Problem: ) in ERE should throw error
Needed: ) throw error
Needed: Adjust test cases (tests:54)

I think that sums it up -- I'll take a look at these things in the next week or so.
Comment 3 Kyle Evans freebsd_committer 2017-04-07 13:50:17 UTC
I can't actually find any evidence that grot/ bits are still used/functional, so ignore those parts of last comment. Will look at the netbsd-tests instead.
Comment 4 commit-hook freebsd_committer 2017-08-08 04:11:48 UTC
A commit references this bug:

Author: kevans
Date: Tue Aug  8 04:10:47 UTC 2017
New revision: 322211
URL: https://svnweb.freebsd.org/changeset/base/322211

  regex(3): Handle invalid {} constructs consistently and adjust tests

  Currently, regex(3) exhibits the following wrong behavior as demonstrated
  with sed:

   - echo "a{1,2,3}b" | sed -r "s/{/_/"     (1)
   - echo "a{1,2,3}b" | sed "s/\}/_/"       (2)
   - echo "a{1,2,3}b" | sed -r "s/{}/_/"    (3)

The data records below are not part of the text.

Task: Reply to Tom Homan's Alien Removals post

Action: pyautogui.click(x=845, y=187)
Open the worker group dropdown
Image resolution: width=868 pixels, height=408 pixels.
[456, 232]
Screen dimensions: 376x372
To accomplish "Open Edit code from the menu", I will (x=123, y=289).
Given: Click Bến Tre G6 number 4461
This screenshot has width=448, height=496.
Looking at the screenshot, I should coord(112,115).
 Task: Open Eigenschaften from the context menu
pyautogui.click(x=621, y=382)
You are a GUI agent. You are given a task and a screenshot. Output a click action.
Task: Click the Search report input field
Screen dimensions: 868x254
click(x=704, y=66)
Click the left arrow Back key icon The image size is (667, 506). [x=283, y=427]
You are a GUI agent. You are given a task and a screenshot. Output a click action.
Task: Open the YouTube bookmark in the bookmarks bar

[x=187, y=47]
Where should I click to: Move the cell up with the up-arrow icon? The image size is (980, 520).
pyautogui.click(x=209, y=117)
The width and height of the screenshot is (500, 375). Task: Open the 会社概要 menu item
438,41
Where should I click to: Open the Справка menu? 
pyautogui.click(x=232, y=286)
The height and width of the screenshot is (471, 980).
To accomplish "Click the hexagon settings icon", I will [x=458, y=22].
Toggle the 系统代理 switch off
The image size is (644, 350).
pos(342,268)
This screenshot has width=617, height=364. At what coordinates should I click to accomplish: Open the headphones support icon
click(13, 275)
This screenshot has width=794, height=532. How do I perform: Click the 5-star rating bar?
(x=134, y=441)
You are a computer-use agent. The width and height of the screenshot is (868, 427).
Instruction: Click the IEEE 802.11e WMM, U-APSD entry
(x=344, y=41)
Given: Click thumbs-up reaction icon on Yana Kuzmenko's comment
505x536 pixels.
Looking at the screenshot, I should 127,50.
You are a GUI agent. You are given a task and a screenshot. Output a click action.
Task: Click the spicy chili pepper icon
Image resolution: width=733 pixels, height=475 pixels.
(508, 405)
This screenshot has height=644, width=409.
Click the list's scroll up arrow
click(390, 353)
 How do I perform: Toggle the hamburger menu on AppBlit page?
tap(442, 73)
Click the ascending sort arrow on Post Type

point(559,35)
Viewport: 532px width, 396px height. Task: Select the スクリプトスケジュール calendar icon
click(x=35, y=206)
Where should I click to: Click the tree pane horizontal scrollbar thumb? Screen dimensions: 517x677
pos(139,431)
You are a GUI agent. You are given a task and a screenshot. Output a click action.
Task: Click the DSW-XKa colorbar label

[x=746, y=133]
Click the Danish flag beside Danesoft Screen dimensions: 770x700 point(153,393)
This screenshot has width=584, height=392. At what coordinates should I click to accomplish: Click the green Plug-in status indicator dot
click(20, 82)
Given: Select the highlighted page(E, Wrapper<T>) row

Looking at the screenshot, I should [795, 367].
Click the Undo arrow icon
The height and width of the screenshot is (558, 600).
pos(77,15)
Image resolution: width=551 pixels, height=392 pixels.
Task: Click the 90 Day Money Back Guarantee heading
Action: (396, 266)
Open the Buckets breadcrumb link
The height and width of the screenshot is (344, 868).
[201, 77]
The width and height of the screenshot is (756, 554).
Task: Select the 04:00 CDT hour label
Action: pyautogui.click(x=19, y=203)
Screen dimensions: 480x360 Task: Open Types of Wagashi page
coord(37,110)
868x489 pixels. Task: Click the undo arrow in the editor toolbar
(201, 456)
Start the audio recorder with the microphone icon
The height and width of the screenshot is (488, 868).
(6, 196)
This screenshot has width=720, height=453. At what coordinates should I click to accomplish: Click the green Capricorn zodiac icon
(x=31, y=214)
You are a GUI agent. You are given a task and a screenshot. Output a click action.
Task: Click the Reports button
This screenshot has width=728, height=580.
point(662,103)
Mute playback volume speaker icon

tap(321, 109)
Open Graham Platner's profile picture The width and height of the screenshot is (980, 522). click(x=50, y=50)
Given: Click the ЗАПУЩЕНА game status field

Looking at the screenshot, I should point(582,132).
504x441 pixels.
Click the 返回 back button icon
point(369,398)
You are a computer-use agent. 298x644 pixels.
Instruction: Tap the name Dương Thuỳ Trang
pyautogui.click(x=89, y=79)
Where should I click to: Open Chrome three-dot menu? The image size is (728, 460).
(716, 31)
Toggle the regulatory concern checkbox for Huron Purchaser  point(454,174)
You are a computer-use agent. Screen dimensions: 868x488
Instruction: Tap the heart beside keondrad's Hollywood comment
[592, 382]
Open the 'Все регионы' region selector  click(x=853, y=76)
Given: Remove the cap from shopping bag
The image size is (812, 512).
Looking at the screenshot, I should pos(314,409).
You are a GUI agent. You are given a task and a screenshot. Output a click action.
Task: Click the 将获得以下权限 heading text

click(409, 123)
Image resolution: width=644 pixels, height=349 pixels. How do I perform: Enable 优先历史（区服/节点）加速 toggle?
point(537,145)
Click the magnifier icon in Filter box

  Cases (1) and (3) should throw errors but they actually succeed, and (2)
  throws an error when it should match the literal '}'. The correct behavior
  was decided by comparing to the behavior with the equivalent BRE (1)(3) or
  ERE (2) and consulting POSIX, along with some reasonable evaluation.

  Tests were also adjusted/added accordingly.

  PR:		166861
  Reviewed by:	emaste, ngie, pfg
  Approved by:	emaste (mentor)
  MFC after:	never
  Differential Revision:	https://reviews.freebsd.org/D10315

Comment 5 Eitan Adler freebsd_committer freebsd_triage 2018-05-20 23:59:43 UTC
For bugs matching the following conditions:
- Status == In Progress
- Assignee == "bugs@FreeBSD.org"
- Last Modified Year <= 2017

- Set Status to "Open"
Comment 6 Oleksandr Tymoshenko freebsd_committer freebsd_triage 2019-01-20 01:19:42 UTC
There was a commit referencing this bug, but it's still not closed and has been inactive for some time. Closing as fixed. Please re-open it if the issue hasn't been completely resolved.